A pressão veio principalmente de novas avaliações sobre a disponibilidade de açúcar na Índia. A Greenleaf, consultoria indiana especializada no mercado, estimou que o país não conseguirá importar mais de 500 mil toneladas até 31 de outubro, metade do volume de até 1 milhão de toneladas que havia sido considerado pelo mercado.
A avaliação reduziu parte das preocupações que sustentaram a forte valorização das cotações na semana passada.
Também pesou sobre os preços a manifestação da Associação Indiana de Fabricantes de Açúcar e Bioenergia (ISMA). Segundo a entidade, não há escassez de açúcar na Índia e os estoques são suficientes para atender ao aumento esperado do consumo durante o período de festividades no país.
A ISMA projeta ainda que a produção indiana de açúcar alcance 1 milhão de toneladas em outubro, volume significativamente superior aos níveis normalmente registrados no mês.
Mercado se afasta das máximas
O movimento ocorre depois de uma forte valorização das cotações. Na quinta-feira passada, o açúcar bruto negociado em Nova York atingiu a máxima em 15 meses, enquanto o branco em Londres alcançou o maior nível em 17 meses, impulsionados pelas perspectivas de aperto na oferta mundial.
Na ocasião, o governo indiano anunciou a redução das tarifas de importação para ampliar a disponibilidade doméstica e conter os preços antes do aumento sazonal da demanda. A medida permite a entrada de até 1 milhão de toneladas de açúcar bruto sem impostos até 31 de outubro.

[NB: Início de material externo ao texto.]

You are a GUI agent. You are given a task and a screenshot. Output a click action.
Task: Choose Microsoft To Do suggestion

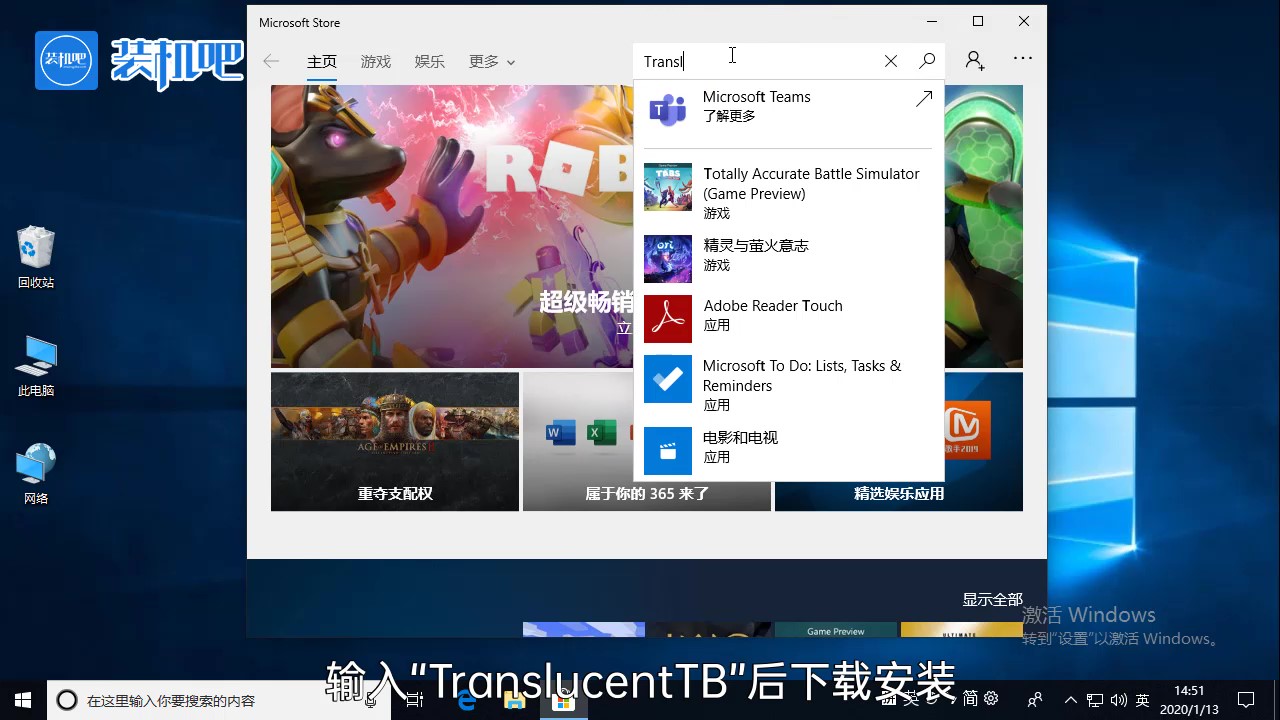[x=788, y=384]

A possibilidade de a Índia recorrer ao mercado internacional ganhou relevância porque o país tradicionalmente figura entre os grandes produtores e exportadores mundiais de açúcar e não realizava importações em volumes expressivos desde a temporada 2017/18.
Déficit global continua no radar
Apesar da acomodação das cotações, as perspectivas para o balanço global de açúcar continuam oferecendo suporte ao mercado.
No início de agosto, a Covrig Analytics passou a projetar déficit mundial de 300 mil toneladas na safra 2026/27, revertendo a estimativa de superávit de 100 mil toneladas divulgada em junho.
A Green Pool Commodity Specialists também ampliou sua projeção de déficit para 3,3 milhões de toneladas, ante 1,76 milhão de toneladas anteriormente. A StoneX, por sua vez, elevou sua estimativa de déficit de 550 mil para 1,7 milhão de toneladas.
A Czarnikow também revisou sua projeção para o balanço mundial de 2026/27, passando de um superávit de 1,4 milhão de toneladas para déficit de 100 mil toneladas.
Assim, mesmo com a realização observada após as máximas da semana passada, as expectativas de menor disponibilidade global de açúcar permanecem como fator de sustentação das cotações.